WITNESS FOR THE PROSECUTION
UK publication: 1954 (Samuel French)
Character: Other
Genre: Play
Plot summary and comments: One of Christie's own favorites, this play was based on her short story of the same name, published in The Hound of Death in 1933. It opened in London in 1953 and ran for 646 performances in New York the following year. One of Christie's only courtroom dramas, an accused murderer named Leonard Vole is defended by the pugnacious Sir Wilfrid Robarts, but Vole's wife Romaine is perhaps on the opposite side. In the story, the murderer gets away with it; but the ending was changed in the play, in which private retribution delivers a form of justice. The play was made into a very successful Hollywood film of the same name in 1957, with Charles Laughton, Tyrone Power, and Marlene Dietrich.
BLACK COFFEE
UK publication: 1934 (Ashley)
US publication: 1934 (Baker); as a novel, 1998 (St. Martin's)
Character: Poirot
Genre: Play
Plot summary and comments: One of three original plays adapted recently into novels by Charles Osborne and published by St. Martin's Press. This is Christie's first original play, a three-act spy thriller starring Poirot and first produced in London in 1930. Set in the library of Sir Claud Amory's house at Abbot's Cleve, near London.
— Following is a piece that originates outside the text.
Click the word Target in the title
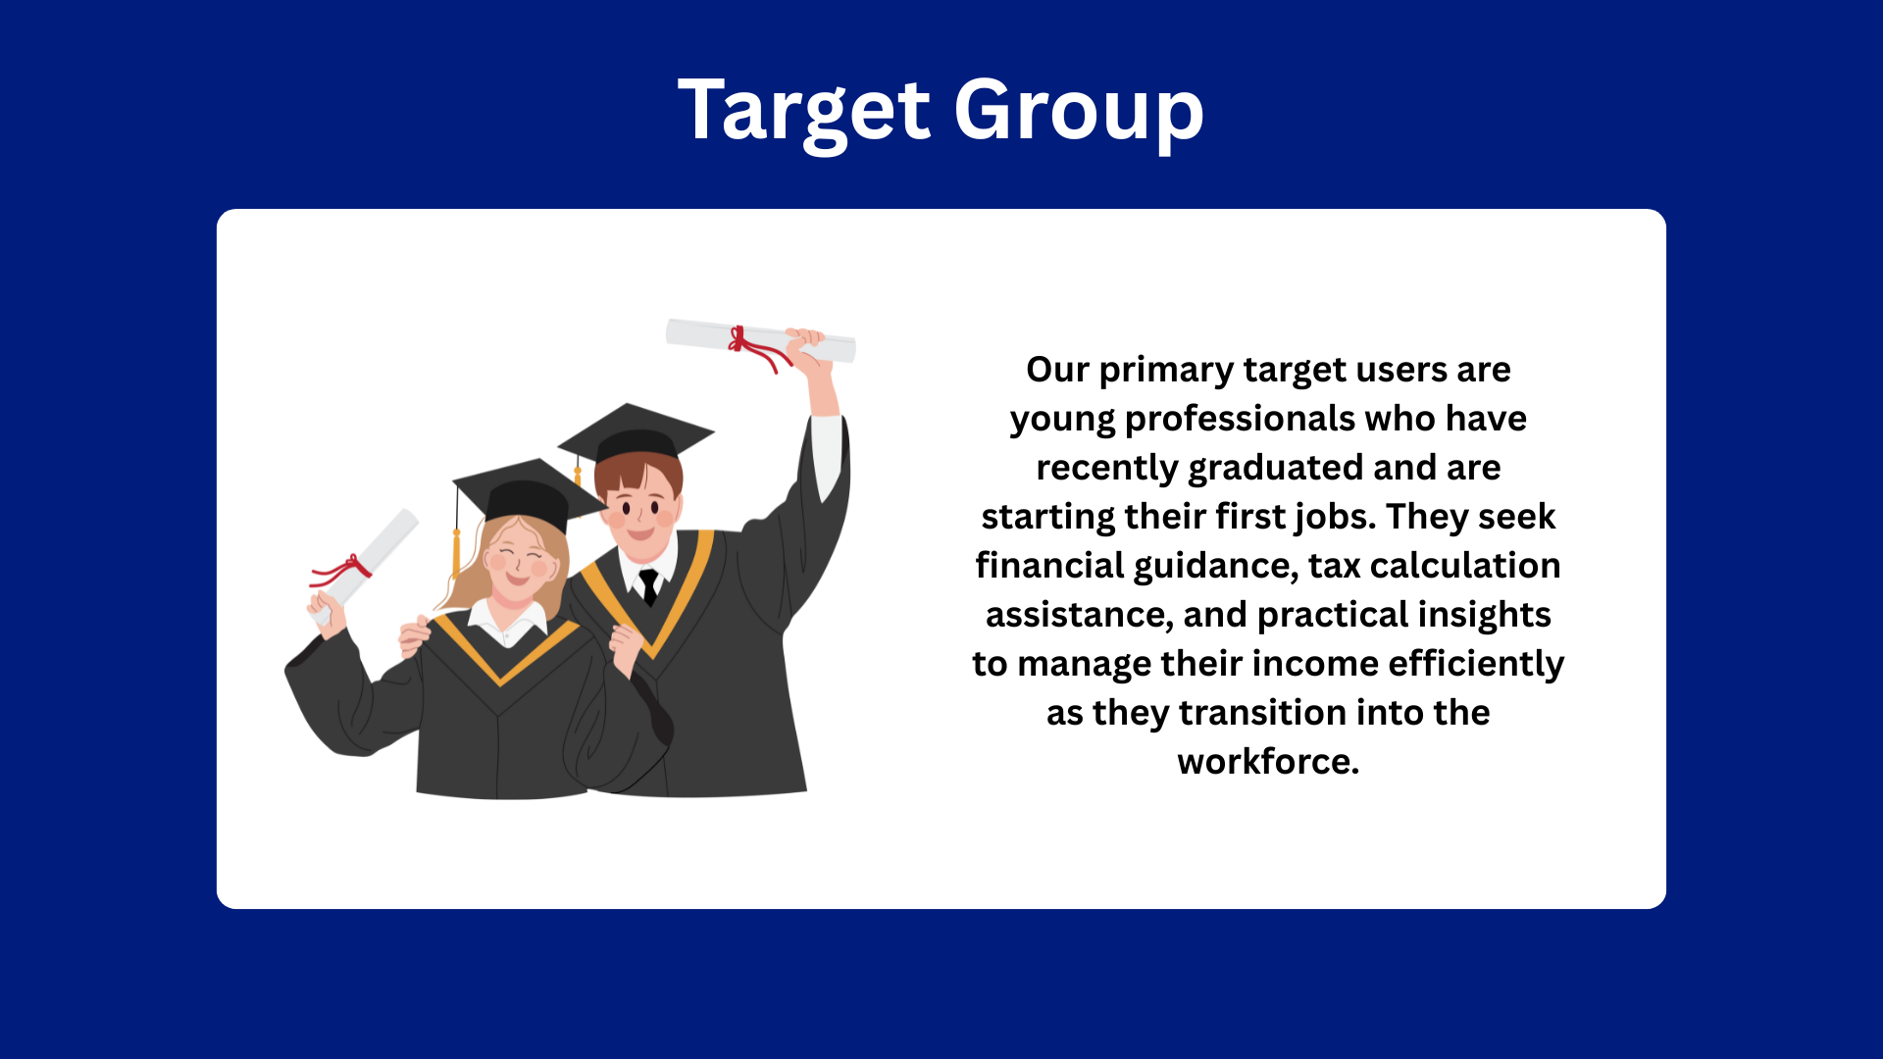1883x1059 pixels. [803, 112]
Sir Claud is an atomic scientist and has just discovered Amorite, a new and terrible explosive device. The formula is stolen by one of his household, and he is killed when an attempt to retrieve it goes wrong. By the end of the evening, Poirot has unmasked the killer with assistance from Hastings and Inspector Japp and retrieved the formula. Other characters include Sir Claud's butler, Tredwell (also the name of the butler at Chimneys in The Secret of Chimneys and The Seven Dials Mystery), Sir Claud's rather dubious family, his secretary Edward Raynor, and the sinister Dr. Carelli. The plot is less complex than Christie's later plays, and the novel adaptation is perhaps less interesting than Christie's original prose.